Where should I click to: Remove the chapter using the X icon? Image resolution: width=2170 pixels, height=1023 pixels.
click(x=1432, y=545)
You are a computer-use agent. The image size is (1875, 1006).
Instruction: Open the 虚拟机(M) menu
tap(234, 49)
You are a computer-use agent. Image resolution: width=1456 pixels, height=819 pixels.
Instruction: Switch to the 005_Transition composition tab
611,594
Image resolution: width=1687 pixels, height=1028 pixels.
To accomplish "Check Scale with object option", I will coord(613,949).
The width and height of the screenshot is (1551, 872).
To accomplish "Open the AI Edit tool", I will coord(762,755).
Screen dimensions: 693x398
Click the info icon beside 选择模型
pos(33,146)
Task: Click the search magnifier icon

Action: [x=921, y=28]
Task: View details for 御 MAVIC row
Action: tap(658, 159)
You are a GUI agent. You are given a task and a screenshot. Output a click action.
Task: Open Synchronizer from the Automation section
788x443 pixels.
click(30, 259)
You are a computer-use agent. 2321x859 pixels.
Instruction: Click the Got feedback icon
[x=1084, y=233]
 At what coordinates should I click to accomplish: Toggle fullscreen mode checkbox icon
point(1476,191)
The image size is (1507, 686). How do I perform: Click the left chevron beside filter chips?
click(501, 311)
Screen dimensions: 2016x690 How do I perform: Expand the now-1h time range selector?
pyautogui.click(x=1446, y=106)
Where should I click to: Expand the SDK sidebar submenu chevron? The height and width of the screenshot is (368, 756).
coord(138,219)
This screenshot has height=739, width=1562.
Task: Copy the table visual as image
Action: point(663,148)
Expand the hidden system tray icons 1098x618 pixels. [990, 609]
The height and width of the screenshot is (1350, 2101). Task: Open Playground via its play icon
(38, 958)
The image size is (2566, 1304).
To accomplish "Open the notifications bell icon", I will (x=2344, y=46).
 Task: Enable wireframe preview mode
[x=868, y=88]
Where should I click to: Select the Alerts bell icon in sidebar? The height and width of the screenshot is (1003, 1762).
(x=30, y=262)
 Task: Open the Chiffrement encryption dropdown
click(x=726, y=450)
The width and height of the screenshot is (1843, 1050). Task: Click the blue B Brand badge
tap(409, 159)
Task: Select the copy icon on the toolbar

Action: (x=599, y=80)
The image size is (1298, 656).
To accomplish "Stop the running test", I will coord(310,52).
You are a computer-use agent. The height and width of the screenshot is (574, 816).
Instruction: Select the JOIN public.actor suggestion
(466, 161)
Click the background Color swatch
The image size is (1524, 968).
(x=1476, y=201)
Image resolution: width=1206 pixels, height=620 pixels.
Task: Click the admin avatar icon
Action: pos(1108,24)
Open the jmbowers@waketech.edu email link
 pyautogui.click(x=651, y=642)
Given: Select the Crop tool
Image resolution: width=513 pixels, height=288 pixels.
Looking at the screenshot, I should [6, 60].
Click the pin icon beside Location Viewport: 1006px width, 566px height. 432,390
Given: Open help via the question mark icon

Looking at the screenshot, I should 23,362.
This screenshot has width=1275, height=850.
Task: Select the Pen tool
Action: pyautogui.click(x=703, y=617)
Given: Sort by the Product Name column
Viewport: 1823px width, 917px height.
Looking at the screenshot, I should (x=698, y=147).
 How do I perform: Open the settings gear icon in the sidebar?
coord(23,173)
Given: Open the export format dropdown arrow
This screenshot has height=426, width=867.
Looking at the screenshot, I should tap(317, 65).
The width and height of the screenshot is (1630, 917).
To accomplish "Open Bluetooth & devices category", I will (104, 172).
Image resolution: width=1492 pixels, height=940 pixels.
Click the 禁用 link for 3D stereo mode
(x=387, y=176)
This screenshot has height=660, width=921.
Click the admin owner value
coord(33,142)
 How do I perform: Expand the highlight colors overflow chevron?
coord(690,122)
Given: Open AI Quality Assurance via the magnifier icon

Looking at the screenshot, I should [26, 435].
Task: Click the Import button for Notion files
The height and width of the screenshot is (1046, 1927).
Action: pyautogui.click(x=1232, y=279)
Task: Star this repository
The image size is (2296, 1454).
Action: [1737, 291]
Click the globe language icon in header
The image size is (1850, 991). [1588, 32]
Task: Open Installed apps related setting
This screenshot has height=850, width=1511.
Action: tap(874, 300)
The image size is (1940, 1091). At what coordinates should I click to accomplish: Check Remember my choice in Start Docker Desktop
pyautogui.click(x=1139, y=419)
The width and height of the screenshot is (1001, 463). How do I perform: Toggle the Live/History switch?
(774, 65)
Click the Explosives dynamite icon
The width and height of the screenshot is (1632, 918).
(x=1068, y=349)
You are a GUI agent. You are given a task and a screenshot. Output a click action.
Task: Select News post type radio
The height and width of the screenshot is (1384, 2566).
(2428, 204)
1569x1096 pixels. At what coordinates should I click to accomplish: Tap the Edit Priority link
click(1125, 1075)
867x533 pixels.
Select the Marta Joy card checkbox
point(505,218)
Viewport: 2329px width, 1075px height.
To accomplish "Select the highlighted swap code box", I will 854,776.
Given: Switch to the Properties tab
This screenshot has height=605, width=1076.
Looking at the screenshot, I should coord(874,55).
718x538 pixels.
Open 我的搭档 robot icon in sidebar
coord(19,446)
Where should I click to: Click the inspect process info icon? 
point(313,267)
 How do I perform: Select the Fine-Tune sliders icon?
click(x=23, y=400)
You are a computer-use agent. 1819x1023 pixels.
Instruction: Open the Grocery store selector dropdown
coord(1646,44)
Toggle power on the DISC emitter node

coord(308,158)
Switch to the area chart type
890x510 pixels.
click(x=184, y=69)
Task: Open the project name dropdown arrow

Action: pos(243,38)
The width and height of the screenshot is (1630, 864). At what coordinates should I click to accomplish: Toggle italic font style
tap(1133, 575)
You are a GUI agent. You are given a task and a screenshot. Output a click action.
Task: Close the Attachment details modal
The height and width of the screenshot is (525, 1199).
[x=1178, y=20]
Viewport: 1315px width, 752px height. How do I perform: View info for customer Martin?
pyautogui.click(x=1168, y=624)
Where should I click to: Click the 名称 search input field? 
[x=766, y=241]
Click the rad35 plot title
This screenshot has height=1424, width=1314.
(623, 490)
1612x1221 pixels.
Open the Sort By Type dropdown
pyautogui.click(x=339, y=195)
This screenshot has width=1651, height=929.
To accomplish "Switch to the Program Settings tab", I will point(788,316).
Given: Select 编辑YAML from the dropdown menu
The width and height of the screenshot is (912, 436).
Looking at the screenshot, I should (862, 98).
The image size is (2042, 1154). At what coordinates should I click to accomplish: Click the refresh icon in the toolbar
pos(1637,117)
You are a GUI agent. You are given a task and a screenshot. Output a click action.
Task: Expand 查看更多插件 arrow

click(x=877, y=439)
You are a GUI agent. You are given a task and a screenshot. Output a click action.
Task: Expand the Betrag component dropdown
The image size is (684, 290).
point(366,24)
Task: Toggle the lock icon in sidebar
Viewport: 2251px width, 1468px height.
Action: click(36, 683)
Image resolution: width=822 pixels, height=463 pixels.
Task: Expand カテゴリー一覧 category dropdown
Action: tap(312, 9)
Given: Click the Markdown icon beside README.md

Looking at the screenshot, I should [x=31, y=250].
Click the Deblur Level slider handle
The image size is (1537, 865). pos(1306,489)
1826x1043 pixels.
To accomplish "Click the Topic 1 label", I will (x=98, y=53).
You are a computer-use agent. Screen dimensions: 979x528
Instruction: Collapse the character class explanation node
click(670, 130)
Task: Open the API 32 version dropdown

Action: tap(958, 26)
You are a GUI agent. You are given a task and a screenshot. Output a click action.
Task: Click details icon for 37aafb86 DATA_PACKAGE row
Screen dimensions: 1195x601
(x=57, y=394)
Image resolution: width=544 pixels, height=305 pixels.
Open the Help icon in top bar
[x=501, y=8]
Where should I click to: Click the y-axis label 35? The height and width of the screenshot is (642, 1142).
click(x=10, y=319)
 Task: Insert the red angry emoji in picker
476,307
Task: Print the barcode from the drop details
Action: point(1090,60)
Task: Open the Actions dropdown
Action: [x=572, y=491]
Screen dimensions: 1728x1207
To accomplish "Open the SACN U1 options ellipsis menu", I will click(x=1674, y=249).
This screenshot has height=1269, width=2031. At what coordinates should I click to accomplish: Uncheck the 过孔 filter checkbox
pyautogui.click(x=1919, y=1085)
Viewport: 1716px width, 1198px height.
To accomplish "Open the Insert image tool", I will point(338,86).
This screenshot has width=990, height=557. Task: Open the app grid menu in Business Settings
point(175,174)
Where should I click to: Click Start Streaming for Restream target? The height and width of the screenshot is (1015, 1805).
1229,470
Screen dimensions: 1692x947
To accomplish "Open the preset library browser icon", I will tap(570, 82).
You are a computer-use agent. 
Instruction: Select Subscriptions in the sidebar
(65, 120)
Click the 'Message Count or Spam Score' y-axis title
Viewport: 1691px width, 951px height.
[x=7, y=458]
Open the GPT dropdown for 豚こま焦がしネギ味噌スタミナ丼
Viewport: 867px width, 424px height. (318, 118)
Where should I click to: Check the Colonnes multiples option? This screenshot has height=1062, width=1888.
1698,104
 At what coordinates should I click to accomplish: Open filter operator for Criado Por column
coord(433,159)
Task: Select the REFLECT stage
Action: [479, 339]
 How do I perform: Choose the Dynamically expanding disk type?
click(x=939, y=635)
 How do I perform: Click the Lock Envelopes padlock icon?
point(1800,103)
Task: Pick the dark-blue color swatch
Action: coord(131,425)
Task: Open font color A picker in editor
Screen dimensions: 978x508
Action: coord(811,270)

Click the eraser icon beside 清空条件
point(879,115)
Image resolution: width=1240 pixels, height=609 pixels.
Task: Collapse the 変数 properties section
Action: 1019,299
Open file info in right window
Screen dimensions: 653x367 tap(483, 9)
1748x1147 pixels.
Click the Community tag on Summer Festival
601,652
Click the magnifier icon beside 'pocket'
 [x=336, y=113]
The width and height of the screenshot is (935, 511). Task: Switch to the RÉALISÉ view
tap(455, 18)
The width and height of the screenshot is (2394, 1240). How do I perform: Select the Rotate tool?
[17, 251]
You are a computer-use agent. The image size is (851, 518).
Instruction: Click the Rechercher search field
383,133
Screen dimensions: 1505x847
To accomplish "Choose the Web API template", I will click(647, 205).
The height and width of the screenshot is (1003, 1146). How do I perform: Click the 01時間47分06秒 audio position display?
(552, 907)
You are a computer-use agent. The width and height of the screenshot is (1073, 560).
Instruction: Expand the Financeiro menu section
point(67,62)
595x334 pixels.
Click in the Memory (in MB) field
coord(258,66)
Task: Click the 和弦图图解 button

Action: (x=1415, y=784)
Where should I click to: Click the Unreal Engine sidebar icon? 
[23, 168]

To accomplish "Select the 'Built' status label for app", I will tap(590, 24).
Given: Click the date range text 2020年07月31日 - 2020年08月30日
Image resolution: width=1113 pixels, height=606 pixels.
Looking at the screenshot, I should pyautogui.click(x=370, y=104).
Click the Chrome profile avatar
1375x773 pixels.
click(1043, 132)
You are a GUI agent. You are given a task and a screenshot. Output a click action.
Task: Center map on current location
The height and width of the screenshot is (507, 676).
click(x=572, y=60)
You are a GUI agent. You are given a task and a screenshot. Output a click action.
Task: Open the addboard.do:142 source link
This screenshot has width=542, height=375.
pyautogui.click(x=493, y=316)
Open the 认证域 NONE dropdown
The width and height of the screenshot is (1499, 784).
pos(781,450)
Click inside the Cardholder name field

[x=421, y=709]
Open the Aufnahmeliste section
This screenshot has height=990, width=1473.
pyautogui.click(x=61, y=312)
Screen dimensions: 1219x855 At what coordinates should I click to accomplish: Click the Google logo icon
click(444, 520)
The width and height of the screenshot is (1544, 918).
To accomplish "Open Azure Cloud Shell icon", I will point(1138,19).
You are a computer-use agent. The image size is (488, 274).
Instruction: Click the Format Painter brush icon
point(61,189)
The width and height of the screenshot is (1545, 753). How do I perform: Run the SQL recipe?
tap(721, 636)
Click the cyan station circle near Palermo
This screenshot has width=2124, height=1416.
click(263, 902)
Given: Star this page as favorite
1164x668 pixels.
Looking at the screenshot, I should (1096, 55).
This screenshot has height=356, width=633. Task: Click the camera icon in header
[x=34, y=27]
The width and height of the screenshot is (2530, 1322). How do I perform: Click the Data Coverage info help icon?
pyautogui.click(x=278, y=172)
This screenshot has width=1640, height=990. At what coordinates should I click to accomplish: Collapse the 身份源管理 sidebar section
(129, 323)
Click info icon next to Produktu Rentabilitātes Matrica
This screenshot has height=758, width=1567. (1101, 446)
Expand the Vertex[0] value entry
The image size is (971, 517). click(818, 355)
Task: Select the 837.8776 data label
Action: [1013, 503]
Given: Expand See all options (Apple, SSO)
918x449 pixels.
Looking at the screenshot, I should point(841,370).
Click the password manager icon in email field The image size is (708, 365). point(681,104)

-----

Problem details: List each line in the listing that contains the string "options".

Output for this exercise:
To accomplish "Open the SACN U1 options ellipsis menu", I will click(x=1674, y=249).
Given: Expand See all options (Apple, SSO)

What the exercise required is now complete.